Time had not been kind to the members of the Tantalum. Lives had come and gone and worn them thin. Days became mere seconds on the long march to a death denied. Only when they pledged to do something with each grain of sand pouring through the hourglass had the weeks felt golden, a halcyon realisation that cracked apart the thaw entombing Berevar. For the first time in centuries the Tap, the untethered, uncorrupted Tap ebbed and flowed back into the world.

“It’s beautiful, isn’t it?” Duffy smiled from ear to ear, watching the sun crest over the horizon and bring the dawn of a new day.

“I’m too cold to feel anything.” Leopold grit his teeth.

“Like your heart?” The bard chuckled.

“Always the comedian. Why did you want to come back here anyway?”

The bleak tundra turned into a crystalline meadow, flecks of fire cascading over the arid and jagged peaks and troughs. As the sun appeared in full, the dawn chorus pierced the ghostly silence and cast the duo in their proper light.

“It’s been a few days. I wanted to see if anything had happened.” Duffy narrowed his gaze, looking for signs of change, sign of triumph out in the wastelands.

“Well, if by change you mean the exact same thing our little adventure was a roaring success.”

“You’re terrible at passive aggressive.”

“Ruby rubs off on me.”

“She’s done more than that. She’s turned you against yourself. Your dream has come true and your content drinking bourbon in study thousands of miles away.”

“Dying makes me maudlin’.” Leopold sighed.

“Since when did dying make you anything less than more determined?” Duffy spread his arms at Berevar. “The Tap is free. The Old Gods, what is left of them are seeping into every inch of rock and every handful of snow. Why aren’t you bloody smiling?”

Leopold considered his reasons but soon found them wanting. He had expected something more than despondency. Thousands of years of being alone, even by his own hand had made him desire a family so much he had never considered what it would be like to have that. Though the Tantalum had welcomed him, they were not his flesh and blood. He turned to his brother.

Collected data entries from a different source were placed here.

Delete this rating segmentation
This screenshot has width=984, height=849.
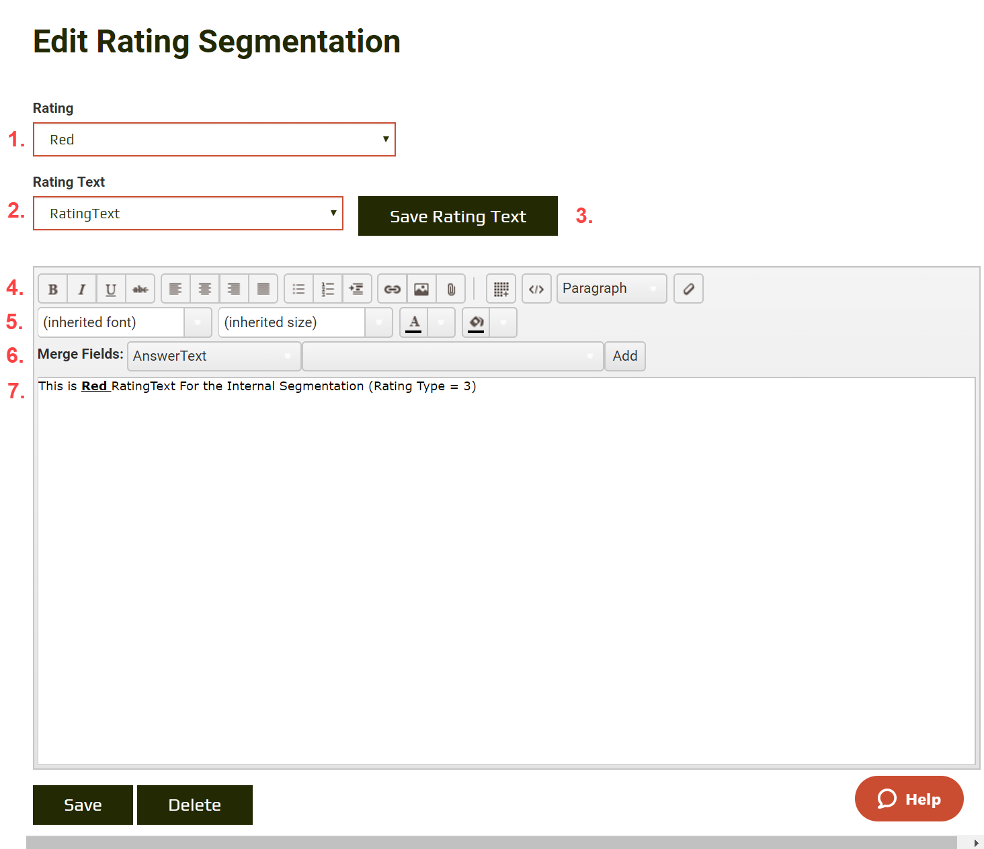(x=194, y=805)
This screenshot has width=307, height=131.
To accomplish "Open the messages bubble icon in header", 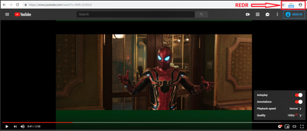I will (267, 14).
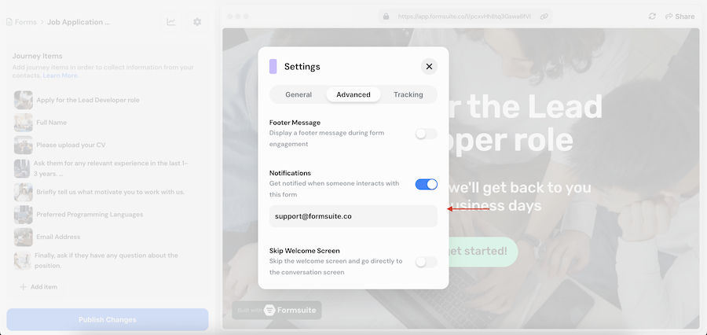Viewport: 707px width, 335px height.
Task: Click the Share icon button
Action: (x=680, y=16)
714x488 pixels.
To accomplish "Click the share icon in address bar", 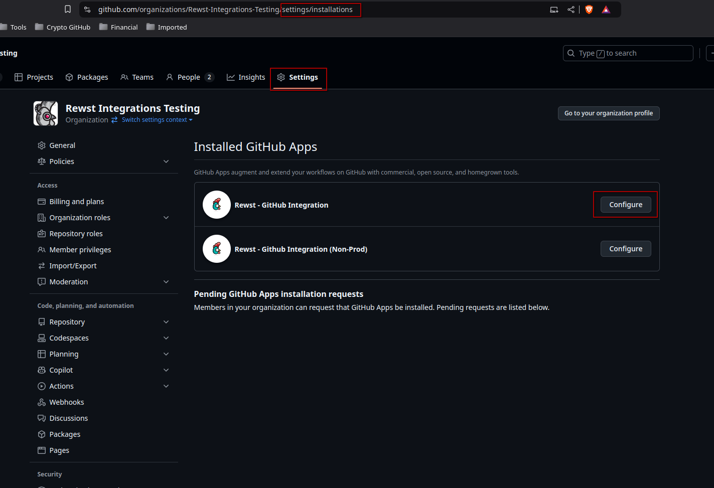I will 571,10.
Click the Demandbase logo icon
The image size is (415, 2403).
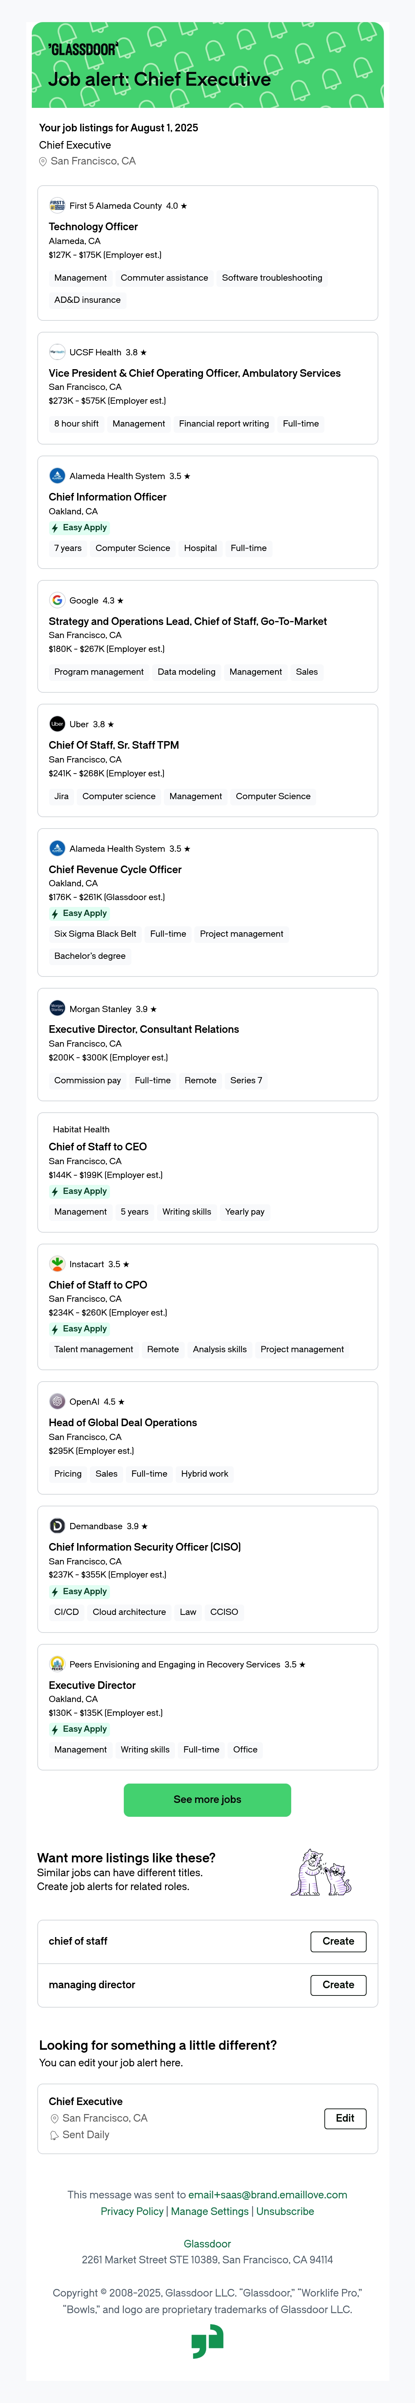(x=57, y=1526)
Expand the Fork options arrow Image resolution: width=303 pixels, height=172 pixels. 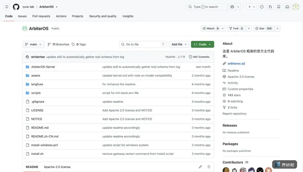[249, 28]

“You never preach unless there’s a point. You’ve brought me here because you know something.”

Duffy smiled sheepishly and dropped his hands to his sides.

“Okay, okay…but don’t think I’m through with you yet.” He pointed to the mountains to the north. “What do you see?”

The long crest of peaks formed the first barrier between the tundra and the inner heartland of Berevar. There, the mountain giants held their court, and the most pious and shamanistic tribes of orcs hid away from their more warring cousins. In his youth, Leopold had spent much of his time as Raven watching the vision quests of the elders and seeing the power of belief first hand. They had stymied the invasions south and kept Berevar relatively civilised. When the Thayne had sent the Old Gods deep into the bowels of the land, that hope had gone, and war replaced it.